▶ [TASK GOAL] Your answer must be every line of the data below that holds the string "screenshot", copied exactly.

(MATERIAL PROVIDED)

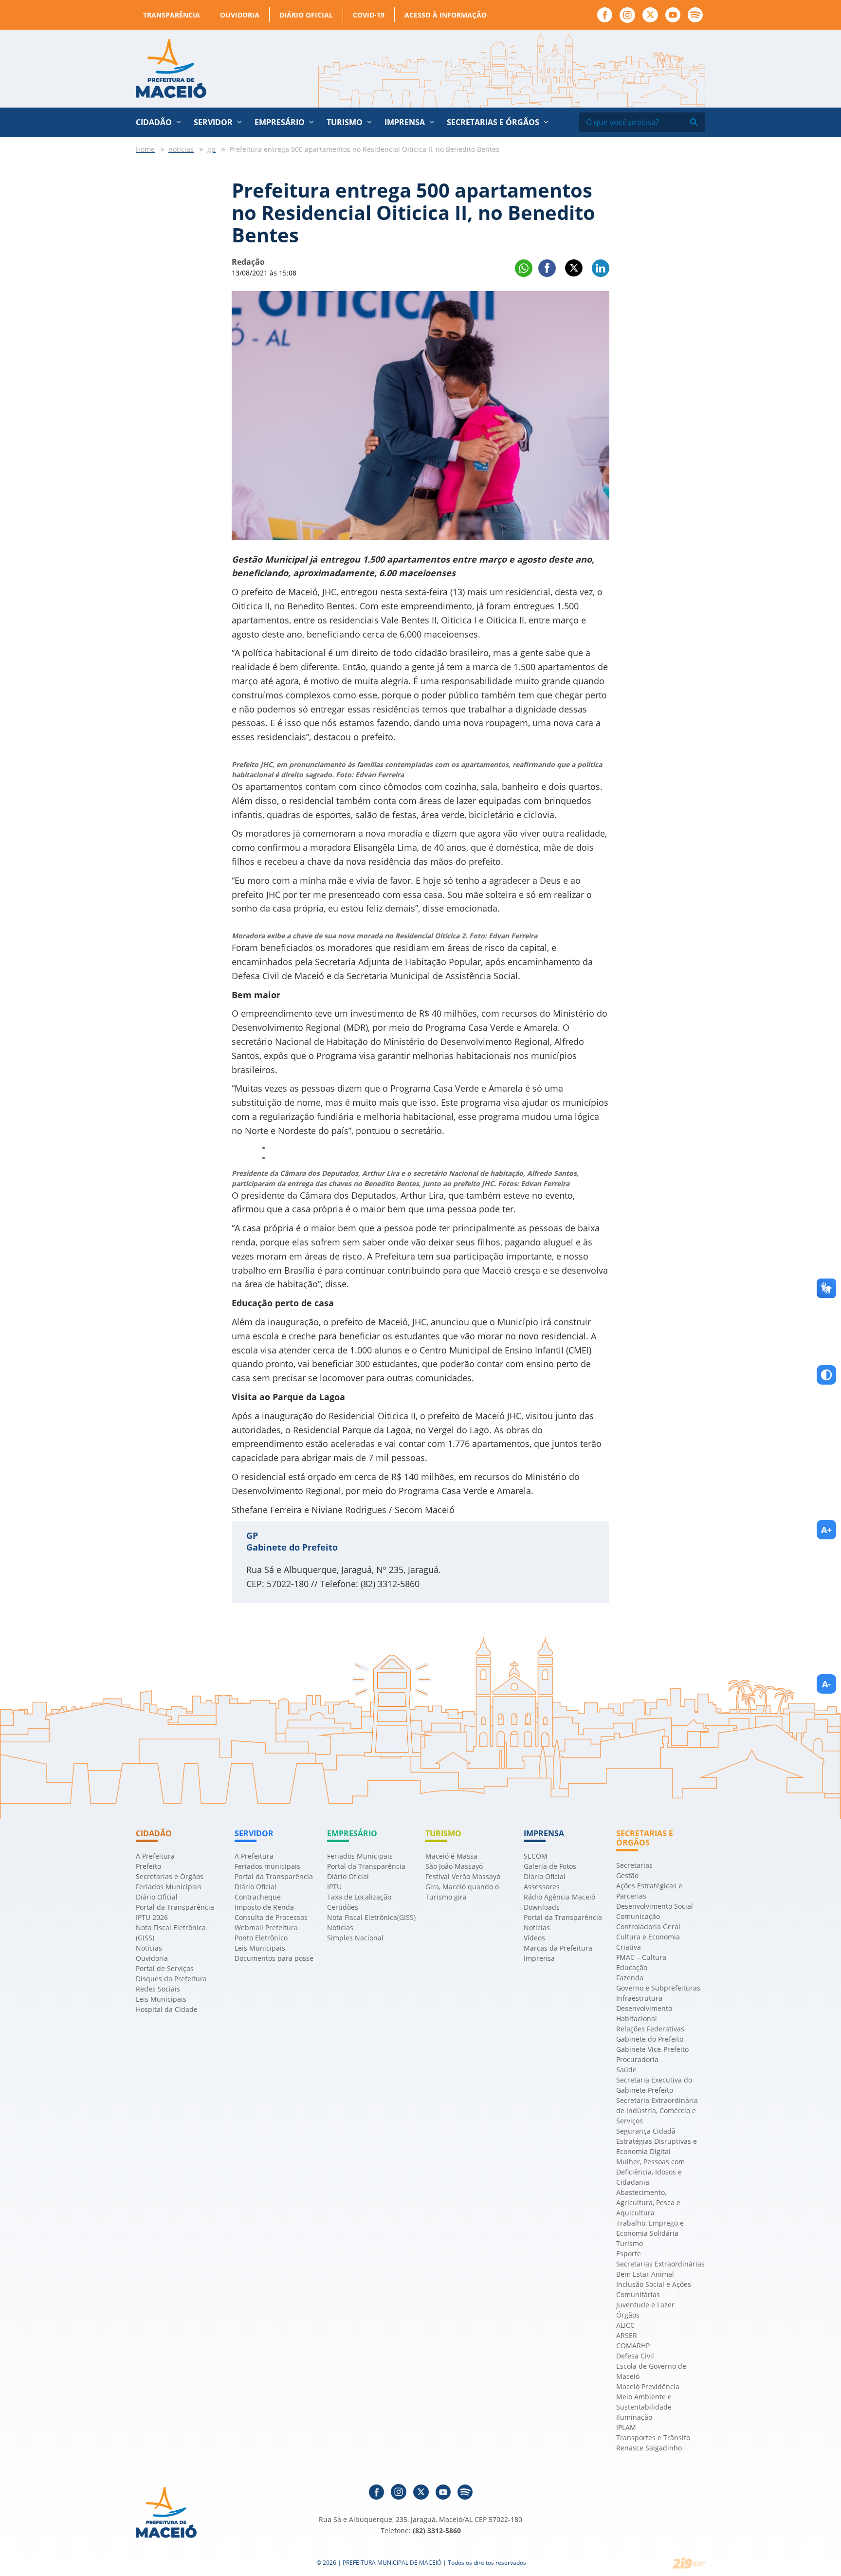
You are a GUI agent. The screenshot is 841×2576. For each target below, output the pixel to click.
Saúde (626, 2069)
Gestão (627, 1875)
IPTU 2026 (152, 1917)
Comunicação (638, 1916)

(End MATERIAL PROVIDED)
(MATERIAL PROVIDED)

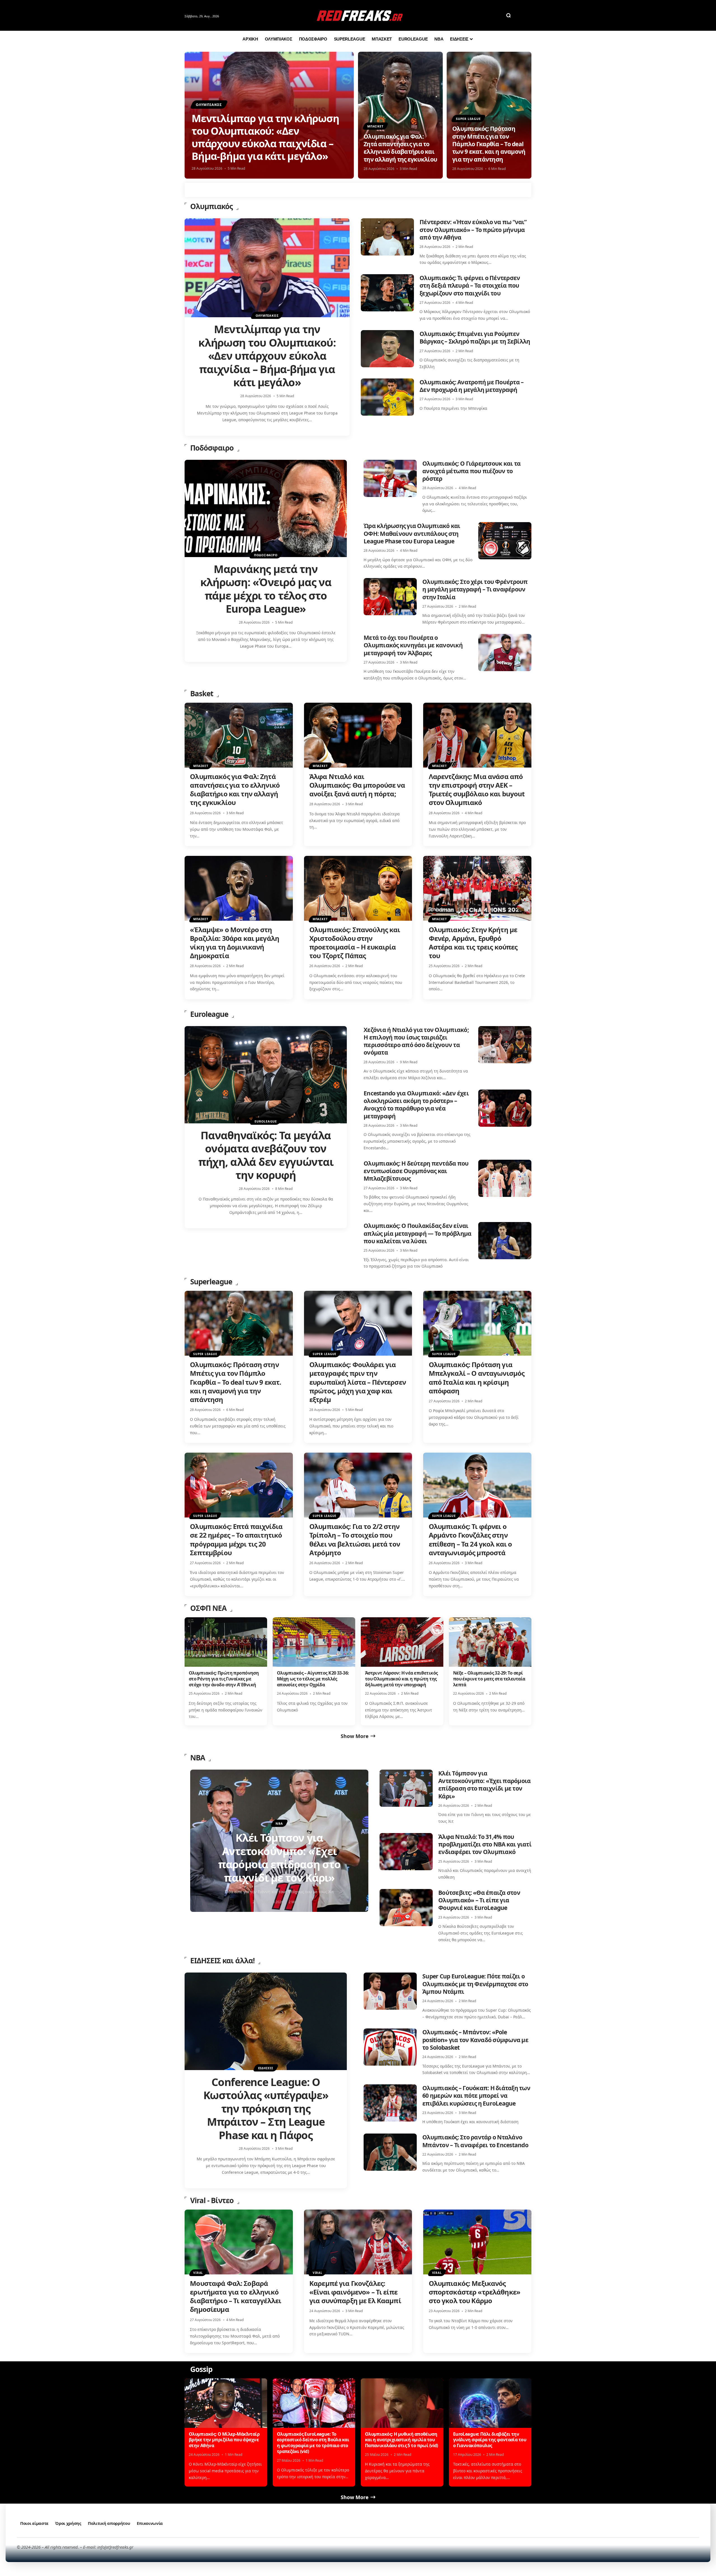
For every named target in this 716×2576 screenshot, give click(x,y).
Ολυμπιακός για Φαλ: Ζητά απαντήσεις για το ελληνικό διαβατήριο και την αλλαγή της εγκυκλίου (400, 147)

(End MATERIAL PROVIDED)

▶ [PROBLEM SOLUTION]
You are a GUI agent. The screenshot is 841×2576. For each target below, output the pixel to click.
For every named target in this 716×2576 screenshot, give click(x,y).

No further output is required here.